* _Material for this task_:
·····

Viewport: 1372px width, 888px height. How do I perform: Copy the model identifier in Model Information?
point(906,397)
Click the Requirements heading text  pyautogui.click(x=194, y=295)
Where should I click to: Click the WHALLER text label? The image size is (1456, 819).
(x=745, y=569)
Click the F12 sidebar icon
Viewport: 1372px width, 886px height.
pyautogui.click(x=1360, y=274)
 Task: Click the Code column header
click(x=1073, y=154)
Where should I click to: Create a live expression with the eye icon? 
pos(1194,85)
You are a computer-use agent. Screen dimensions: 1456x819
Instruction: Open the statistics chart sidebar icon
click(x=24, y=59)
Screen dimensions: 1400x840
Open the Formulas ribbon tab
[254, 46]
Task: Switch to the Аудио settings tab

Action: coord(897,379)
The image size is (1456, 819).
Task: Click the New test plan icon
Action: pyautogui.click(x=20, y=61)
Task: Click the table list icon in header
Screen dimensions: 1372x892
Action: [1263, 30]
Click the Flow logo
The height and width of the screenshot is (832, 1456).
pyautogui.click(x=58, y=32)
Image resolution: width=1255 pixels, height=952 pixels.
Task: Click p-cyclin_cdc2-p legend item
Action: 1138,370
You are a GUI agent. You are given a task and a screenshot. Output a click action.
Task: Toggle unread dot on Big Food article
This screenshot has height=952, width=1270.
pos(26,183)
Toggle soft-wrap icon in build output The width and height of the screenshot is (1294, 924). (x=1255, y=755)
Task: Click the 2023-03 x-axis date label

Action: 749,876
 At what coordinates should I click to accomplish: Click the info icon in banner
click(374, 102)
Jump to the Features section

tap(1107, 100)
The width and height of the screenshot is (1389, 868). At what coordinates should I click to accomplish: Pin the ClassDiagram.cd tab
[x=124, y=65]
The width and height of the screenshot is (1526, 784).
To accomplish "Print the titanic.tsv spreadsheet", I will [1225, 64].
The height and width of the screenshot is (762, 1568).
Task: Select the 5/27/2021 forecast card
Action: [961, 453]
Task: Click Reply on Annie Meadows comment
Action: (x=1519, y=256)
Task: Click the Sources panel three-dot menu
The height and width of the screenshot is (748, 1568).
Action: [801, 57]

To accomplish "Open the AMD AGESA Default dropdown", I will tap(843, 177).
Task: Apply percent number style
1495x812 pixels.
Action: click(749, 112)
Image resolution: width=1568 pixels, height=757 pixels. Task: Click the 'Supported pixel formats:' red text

·····

* _Aim of the exercise_:
Which lines of the listing include the string "agent"? Pull them out.

* _Answer to this task_:
You are a computer-use agent. Screen dimensions: 1456x819
You are a GUI agent. You are given a task and a screenshot. Output a click action.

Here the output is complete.